■ Task objective: Look below for the lines from the one with "Experiencias (555, 125)" to the one with "Cromo (494, 2250)", and copy exactly those lines, both ends included.
━━━━━━━━━━━━━━━━━━━━
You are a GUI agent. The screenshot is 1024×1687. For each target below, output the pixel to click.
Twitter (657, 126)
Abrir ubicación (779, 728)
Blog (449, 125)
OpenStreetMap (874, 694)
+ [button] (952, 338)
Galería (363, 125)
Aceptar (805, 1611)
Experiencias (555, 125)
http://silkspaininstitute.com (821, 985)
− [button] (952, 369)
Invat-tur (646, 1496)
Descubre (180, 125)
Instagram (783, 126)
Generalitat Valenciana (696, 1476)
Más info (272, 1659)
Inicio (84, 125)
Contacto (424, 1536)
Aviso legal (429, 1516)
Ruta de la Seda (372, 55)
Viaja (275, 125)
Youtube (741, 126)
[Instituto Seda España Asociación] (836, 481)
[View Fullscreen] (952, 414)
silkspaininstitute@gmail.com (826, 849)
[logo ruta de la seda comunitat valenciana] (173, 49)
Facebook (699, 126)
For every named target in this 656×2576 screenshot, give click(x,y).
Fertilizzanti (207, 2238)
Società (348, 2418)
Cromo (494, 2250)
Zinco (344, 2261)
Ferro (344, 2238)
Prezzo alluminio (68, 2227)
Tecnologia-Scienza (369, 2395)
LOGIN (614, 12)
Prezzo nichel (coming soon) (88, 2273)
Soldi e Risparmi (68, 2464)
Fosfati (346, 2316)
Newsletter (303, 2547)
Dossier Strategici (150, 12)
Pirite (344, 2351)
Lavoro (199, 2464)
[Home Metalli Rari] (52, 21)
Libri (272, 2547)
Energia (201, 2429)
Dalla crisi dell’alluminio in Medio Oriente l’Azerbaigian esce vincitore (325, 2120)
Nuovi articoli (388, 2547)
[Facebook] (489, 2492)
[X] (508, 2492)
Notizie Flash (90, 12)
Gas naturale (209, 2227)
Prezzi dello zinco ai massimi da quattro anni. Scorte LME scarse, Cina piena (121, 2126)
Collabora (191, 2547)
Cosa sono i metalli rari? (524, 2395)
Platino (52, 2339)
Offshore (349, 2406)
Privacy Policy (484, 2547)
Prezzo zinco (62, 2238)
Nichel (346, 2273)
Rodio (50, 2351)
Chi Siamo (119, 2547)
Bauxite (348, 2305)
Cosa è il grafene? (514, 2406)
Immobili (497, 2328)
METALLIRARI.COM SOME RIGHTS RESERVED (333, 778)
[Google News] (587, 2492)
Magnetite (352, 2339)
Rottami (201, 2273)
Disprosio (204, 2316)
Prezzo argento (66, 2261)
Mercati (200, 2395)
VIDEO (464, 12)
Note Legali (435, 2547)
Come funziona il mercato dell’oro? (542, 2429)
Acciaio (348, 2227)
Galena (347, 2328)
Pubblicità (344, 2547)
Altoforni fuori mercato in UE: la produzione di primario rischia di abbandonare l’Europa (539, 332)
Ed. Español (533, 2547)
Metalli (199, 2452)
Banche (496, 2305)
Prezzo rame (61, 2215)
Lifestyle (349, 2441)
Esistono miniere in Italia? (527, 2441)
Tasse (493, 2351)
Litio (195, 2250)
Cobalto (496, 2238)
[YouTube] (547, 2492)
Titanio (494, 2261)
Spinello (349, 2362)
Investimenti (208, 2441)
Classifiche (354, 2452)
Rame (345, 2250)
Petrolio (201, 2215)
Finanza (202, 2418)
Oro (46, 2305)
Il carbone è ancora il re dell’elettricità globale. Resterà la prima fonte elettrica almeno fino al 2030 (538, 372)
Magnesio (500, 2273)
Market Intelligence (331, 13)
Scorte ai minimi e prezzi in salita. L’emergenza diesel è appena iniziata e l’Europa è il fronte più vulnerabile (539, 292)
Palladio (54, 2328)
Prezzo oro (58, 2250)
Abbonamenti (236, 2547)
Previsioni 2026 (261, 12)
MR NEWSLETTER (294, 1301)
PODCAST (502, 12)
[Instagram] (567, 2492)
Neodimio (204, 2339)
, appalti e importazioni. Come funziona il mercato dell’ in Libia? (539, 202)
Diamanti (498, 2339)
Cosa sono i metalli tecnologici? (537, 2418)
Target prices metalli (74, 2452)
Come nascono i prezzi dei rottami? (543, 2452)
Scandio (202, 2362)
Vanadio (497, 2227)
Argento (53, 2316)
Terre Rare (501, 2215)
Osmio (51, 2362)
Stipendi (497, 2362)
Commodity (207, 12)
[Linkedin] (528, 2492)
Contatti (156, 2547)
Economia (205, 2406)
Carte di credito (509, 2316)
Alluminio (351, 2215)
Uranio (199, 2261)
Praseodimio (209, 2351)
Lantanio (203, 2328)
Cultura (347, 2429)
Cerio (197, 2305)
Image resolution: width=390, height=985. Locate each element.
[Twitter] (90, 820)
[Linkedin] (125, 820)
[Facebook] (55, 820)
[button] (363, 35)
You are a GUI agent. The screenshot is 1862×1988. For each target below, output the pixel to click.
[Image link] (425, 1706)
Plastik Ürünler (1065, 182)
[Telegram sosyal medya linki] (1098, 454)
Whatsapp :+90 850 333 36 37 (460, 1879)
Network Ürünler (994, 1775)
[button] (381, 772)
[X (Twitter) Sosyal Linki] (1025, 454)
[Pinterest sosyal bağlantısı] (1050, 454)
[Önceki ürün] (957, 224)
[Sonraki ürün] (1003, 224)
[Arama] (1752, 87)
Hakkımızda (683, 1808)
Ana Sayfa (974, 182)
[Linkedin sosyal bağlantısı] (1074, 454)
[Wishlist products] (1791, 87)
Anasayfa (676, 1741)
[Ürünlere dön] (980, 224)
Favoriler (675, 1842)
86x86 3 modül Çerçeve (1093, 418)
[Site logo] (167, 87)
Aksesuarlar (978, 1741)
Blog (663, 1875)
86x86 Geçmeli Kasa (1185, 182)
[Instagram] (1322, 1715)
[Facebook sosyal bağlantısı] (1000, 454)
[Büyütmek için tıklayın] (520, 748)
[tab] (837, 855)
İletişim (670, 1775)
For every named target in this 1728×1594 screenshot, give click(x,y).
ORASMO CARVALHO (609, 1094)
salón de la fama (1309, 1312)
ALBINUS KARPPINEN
━━━━━━━━━━━━━━━━━━━━
■ Reply:
Experiencias (555, 125)
http://silkspaininstitute.com (821, 985)
− [button] (952, 369)
Invat-tur (646, 1496)
Descubre (180, 125)
Instagram (783, 126)
Generalitat Valenciana (696, 1476)
Más info (272, 1659)
Inicio (84, 125)
Contacto (424, 1536)
Aviso legal (429, 1516)
Ruta de la Seda (372, 55)
Viaja (275, 125)
Youtube (741, 126)
[Instituto Seda España Asociación] (836, 481)
[View Fullscreen] (952, 414)
silkspaininstitute@gmail.com (826, 849)
[logo ruta de la seda comunitat valenciana] (173, 49)
Facebook (699, 126)
For every named target in this 656×2576 screenshot, give click(x,y).
Fertilizzanti (207, 2238)
Società (348, 2418)
Cromo (494, 2250)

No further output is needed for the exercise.